However, information about how and whether data is reused is not often openly accessible from research data repositories. This study focuses on Biodiversity datasets published on Global Biodiversity Information Facility (GBIF) because there is frequent reuse of research data in this field. GBIF was used as a data source since it provides citation count for datasets, not a commonly available feature for most repositories. Metadata from 38,878 datasets were collected through the GBIF API.

The data shows that biodiversity datasets on GBIF are frequently updated, which is unusual for research data. Analysis of dataset types, citation counts, creation and update time of datasets suggests that citation rates vary for different types of datasets.

‘Occurrence' datasets that have more granular information have higher citation rates than checklist and metadata-only datasets. Correlation tests also suggest that more frequently updated datasets tend to receive more citations. An analysis of the number of occurrence datasets published between 2007-2018 and the number of citations received indicate that, similarly to articles, it takes 2-3 years to accrue most citations for datasets.

═══

* **EXERCISES**
• A. Turn the paragraph that begins "However, information about how and whether" in the GBIF citation study into a short list of its main facts.
• B. Write the next part of the GBIF citation study, starting right after its final sentence.

* **DATASET CONTENT**
═══

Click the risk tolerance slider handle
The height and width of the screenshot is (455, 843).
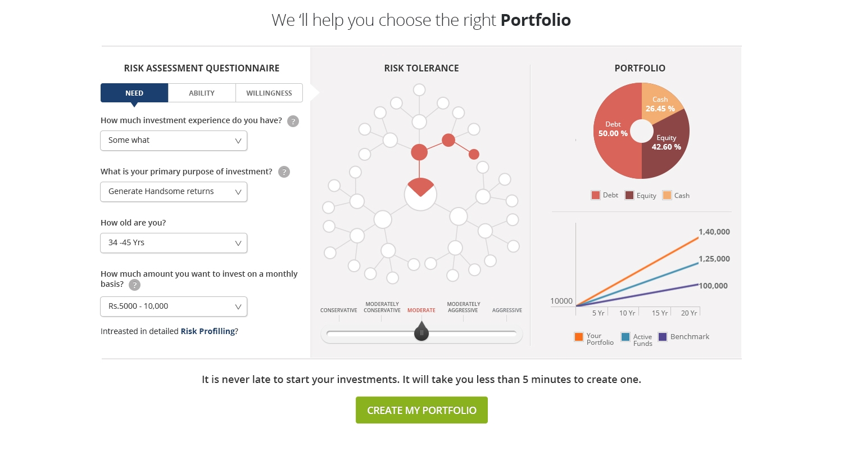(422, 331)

═══

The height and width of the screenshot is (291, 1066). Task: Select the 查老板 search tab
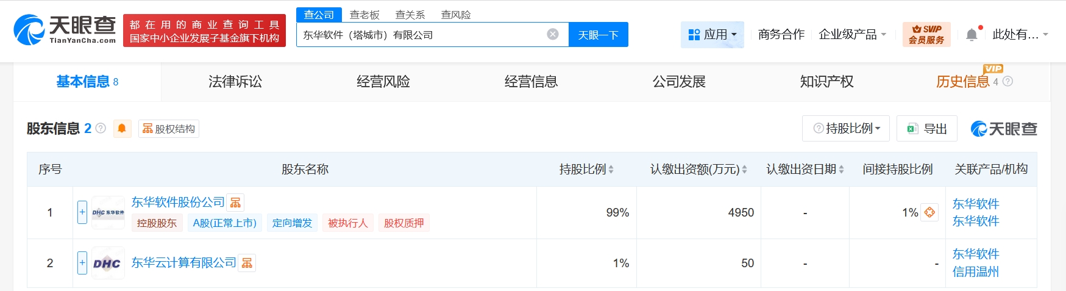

═══

* **OUTPUTS IN ORDER**
• A.
- Research data repositories rarely make information about data reuse openly available.
- The study looks at biodiversity datasets published on GBIF, a field where research data is often reused.
- GBIF was chosen because it gives citation counts for datasets, which most repositories don't.
- Metadata for 38,878 datasets was collected through the GBIF API.

• B.
Furthermore, an analysis of dataset title texts suggests that datasets about some regions, including China, Brazil, Atlantic, Australia and India, appear more frequently than others.

The results are suggestive that data reuse and data citation are common in Biodiversity, and that more enriched and regularly maintained datasets attract more citations. Therefore, including citation counts for datasets in repositories can help to reveal how data citation practices differ in various fields and whether citation evidence can be used to promote the impact of research data.